Well, if more of the god loving folk volunteered to help I suspect there wouldn't be this need to have the aethiests fill in the gaps...
I don't reay understand where you are coming from, ninny.
I think that it is a good thing thst the discrimination has stopped, because discrimination is t very nice or moral or tolerant.
But I'm not going to go and help out as I still don't want to send my kids ( boys anyway)
I am a trustee of a charity and have worked as paid staff and voluntarily in the charity sector for 20 yrs so I don't feel the need to prove anything more to you either
Although I am now a Christian, as a child and young teenager I was not an active Christian, although I was a theist. At age 11 or so I went along to the Woodcraft Folk. Which was a lot of fun and was really because my cousins sent.
My daughter now goes to Brownies and if there were the option to go to the Girls Brigade locally, which is a more overt Christian group for girls, I would choose that. But there is, as far as I know, no Girls Brigade and no Woodcraft Folk in my area.
My point is really that if lots of parents objected to any slight religious content or religious requirement in the Guides or Scouts could they not join a totally secular group and start one up? Just as if I objected to the lack of religious content in the Brownies then I could try and start a girls brigade group in my area.
If Guides want to change their rules as to who can join it is fine by me.
I can see why parents might feel unhappy about the fact their children could not get into the local Scouts etc and in some ways I feel the requirement is not really worth so much. However, for me what may be worth more is the involvement in local activities like the Christmas Christingle service. What if atheists objected to this being on list of activities?

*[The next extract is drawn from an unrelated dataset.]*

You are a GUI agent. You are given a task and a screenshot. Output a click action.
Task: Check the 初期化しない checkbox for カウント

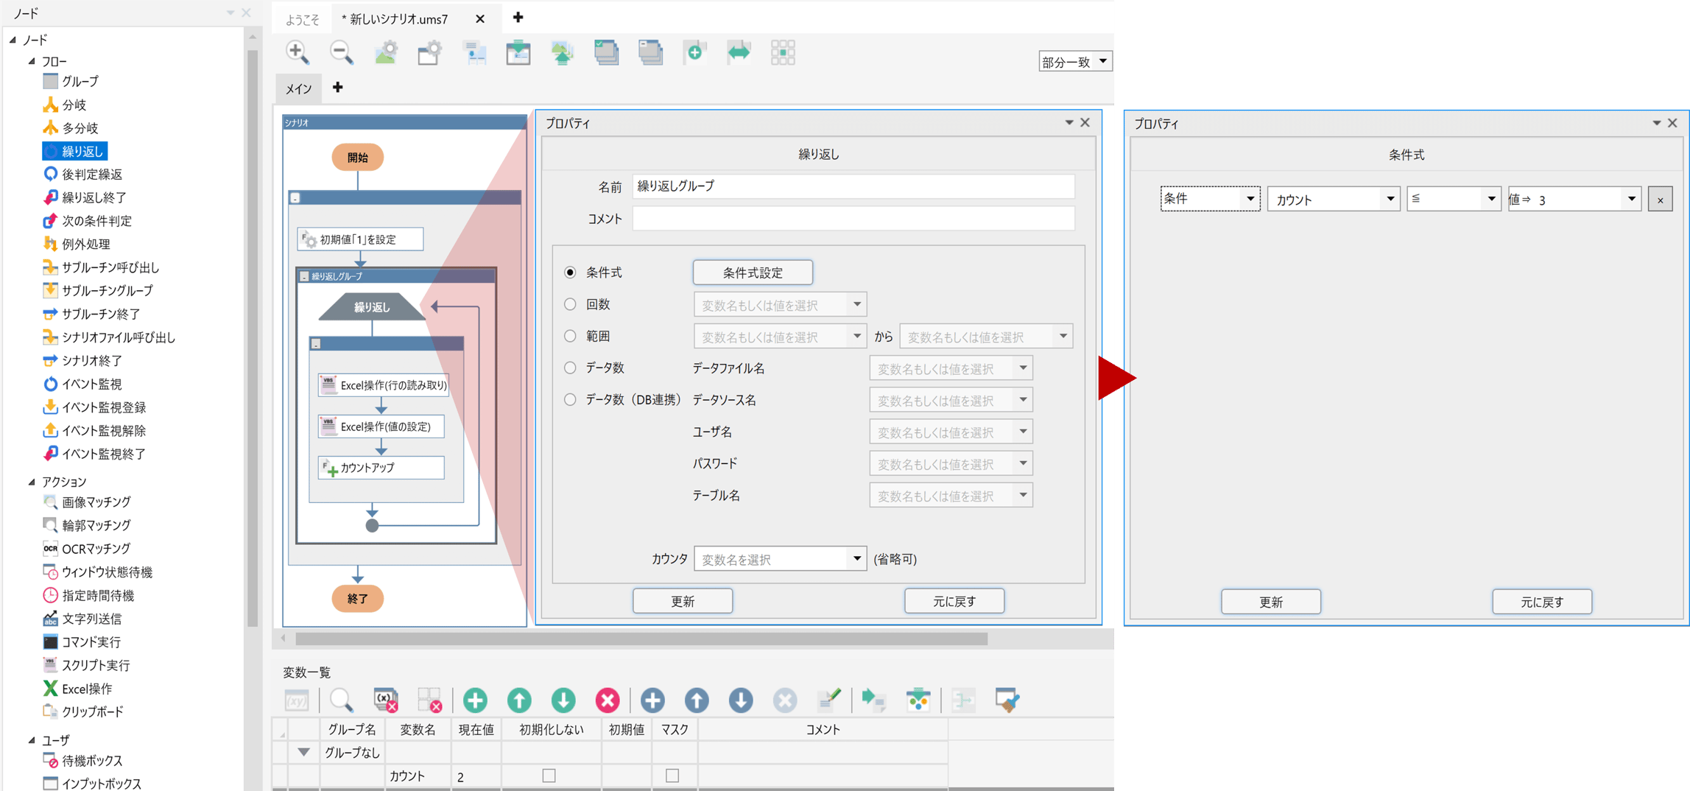551,776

According to dear old Wickipedia there are already some Scout groups that omit the promise to God anyway...
Under the heading 'Non-WOSM Scouting'
"Scout sections that follow traditional Scouting, such as Baden-Powell Scouts within the World Federation of Independent Scouts, use several promises including the original Scout promise above that includes the reference to God. Some, however, for example the 1st Tarrant Scout Group in Fort Worth, Texas use a blend of the original promise and the "Outlander Promise" which, "according to tradition", B-P wrote for Scouts that had to omit the reference to God or a monarch for reasons of conscience."